→ Exercícios
**1)** No texto sobre o estudante de Medicina, que temas aparecem como uma pergunta curta, de uma ou duas palavras, seguida de ponto de interrogação?
**2)** Transcreva, palavra por palavra, o trecho do texto sobre o estudante de Medicina que abre com as palavras "O jantar em" e fecha com "Clube do Porto.".

→ Texto de origem
------

O jantar em família coincide, por norma, com o telejornal e é sobretudo a partir desse momento televisivo que se informa. De resto, não vê televisão. A Internet também é uma escolha, a compra de jornais não faz parte da sua rotina, o “smartphone” anda sempre no bolso. Define-se como consciente politicamente e, desde que atingiu a maioridade, votou sempre. “Não tenho uma orientação política definida, voto pelo bom senso”, reflecte. “Umas vezes está num lado, outras noutro, no geral está no meio.” Prefere A Guerra dos Tronos a The Walking Dead, jogos de vídeo focados na estratégia e livros de ficção e fantasia. Trocou o atletismo do secundário pelo ginásio e é adepto do Futebol Clube do Porto.

Também as tomadas de posição sobre assuntos marcantes e fracturantes dos últimos anos deixam antever um jovem do seu tempo. Aborto? “A favor segundo as leis actuais, isto é, até às dez semanas livremente e a partir daí dependendo de algum parecer médico favorável por perigo para a mãe.” Casamento homossexual? Também a favor, bem como da adopção e co-adopção: “Não há razão para não se aprovar.” Eutanásia? Primeira hesitação: “Complicado… Deve ser legalizada, embora só após parecer multidisciplinar apertado. Acima de tudo, não devemos fazer mal às pessoas.”

Estudar Medicina já não garante emprego

“Estes foram cinco anos de grande desinvestimento em áreas que me tocam, como o ensino superior e o Serviço Nacional de Saúde (SNS)”, comenta o também membro da associação de estudantes da FMUP. “Está na altura de mudar o paradigma, já vimos que a austeridade, por si só, não resulta.” Diogo acredita que o rumo pode ser mudado — até porque “desinvestir na educação nunca é a solução e só estamos a hipotecar o futuro do nosso país”.

Quanto ao SNS, que classifica como “um dos melhores do mundo”, é mais cauteloso. Imagina-se a trabalhar num hospital público e pensa que não se deve “perder o foco”: “uma assistência de saúde tendencialmente gratuita que não exclua ninguém pelo facto de não ter recursos económicos suficientes”. O mesmo padrão, defende, aplica-se à educação e à escola pública, que sempre frequentou (com excepção da primária). “E nunca senti que não tivesse condições para estudar.”

Não é possível falar de Portugal no período entre 2011 e 2016 sem abordar o desemprego e a emigração jovens. Procurar trabalho fora do país foi e é a solução para muitos, ainda que se configure uma “perda terrível”, diz Diogo. Desde 2010, com a “natureza assimétrica da chamada crise das dívidas soberanas e os efeitos recessivos das políticas de austeridade”, a emigração estabilizou na casa das 110 mil saídas por ano. Os dados são do Portuguese Emigration Factbook 2015, divulgado há alguns meses pelo Observatório da Emigração.

------

→ Itens fornecidos
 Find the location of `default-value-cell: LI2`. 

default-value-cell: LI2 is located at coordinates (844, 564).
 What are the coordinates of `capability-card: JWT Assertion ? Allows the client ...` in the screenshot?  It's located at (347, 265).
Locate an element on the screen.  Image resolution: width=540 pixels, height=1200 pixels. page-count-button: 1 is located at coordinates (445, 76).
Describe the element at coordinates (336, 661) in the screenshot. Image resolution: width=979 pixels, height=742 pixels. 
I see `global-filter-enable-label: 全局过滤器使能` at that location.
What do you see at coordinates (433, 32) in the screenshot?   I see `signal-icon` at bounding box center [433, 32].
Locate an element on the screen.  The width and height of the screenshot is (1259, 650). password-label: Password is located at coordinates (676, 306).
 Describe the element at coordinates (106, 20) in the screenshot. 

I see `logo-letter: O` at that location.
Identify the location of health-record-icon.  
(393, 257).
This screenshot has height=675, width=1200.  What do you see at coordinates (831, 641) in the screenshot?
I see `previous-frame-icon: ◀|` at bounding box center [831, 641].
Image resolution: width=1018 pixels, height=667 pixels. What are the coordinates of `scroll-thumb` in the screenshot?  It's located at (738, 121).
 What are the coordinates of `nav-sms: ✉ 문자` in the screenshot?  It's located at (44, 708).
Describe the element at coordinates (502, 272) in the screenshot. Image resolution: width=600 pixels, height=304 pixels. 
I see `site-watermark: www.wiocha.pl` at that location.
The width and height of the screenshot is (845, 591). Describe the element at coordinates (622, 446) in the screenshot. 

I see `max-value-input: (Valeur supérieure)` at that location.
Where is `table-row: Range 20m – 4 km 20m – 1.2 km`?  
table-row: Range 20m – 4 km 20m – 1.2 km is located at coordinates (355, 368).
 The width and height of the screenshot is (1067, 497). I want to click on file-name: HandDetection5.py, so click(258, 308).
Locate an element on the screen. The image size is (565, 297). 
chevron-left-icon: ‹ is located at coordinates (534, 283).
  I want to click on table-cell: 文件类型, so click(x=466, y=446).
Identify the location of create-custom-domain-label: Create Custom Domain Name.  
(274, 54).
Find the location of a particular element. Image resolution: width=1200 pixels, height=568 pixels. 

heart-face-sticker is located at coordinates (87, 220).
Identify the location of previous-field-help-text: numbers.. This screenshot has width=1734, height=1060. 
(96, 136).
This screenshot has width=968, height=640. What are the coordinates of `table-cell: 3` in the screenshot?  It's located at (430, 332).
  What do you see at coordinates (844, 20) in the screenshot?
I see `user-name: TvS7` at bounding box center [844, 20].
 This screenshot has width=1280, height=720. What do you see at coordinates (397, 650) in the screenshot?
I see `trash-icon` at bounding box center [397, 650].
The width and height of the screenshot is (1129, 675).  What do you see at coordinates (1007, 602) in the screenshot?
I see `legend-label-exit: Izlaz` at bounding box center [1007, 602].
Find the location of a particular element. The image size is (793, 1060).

------

→ Respostas
**1)** Aborto; Casamento homossexual; Eutanásia

**2)**
O jantar em família coincide, por norma, com o telejornal e é sobretudo a partir desse momento televisivo que se informa. De resto, não vê televisão. A Internet também é uma escolha, a compra de jornais não faz parte da sua rotina, o “smartphone” anda sempre no bolso. Define-se como consciente politicamente e, desde que atingiu a maioridade, votou sempre. “Não tenho uma orientação política definida, voto pelo bom senso”, reflecte. “Umas vezes está num lado, outras noutro, no geral está no meio.” Prefere A Guerra dos Tronos a The Walking Dead, jogos de vídeo focados na estratégia e livros de ficção e fantasia. Trocou o atletismo do secundário pelo ginásio e é adepto do Futebol Clube do Porto.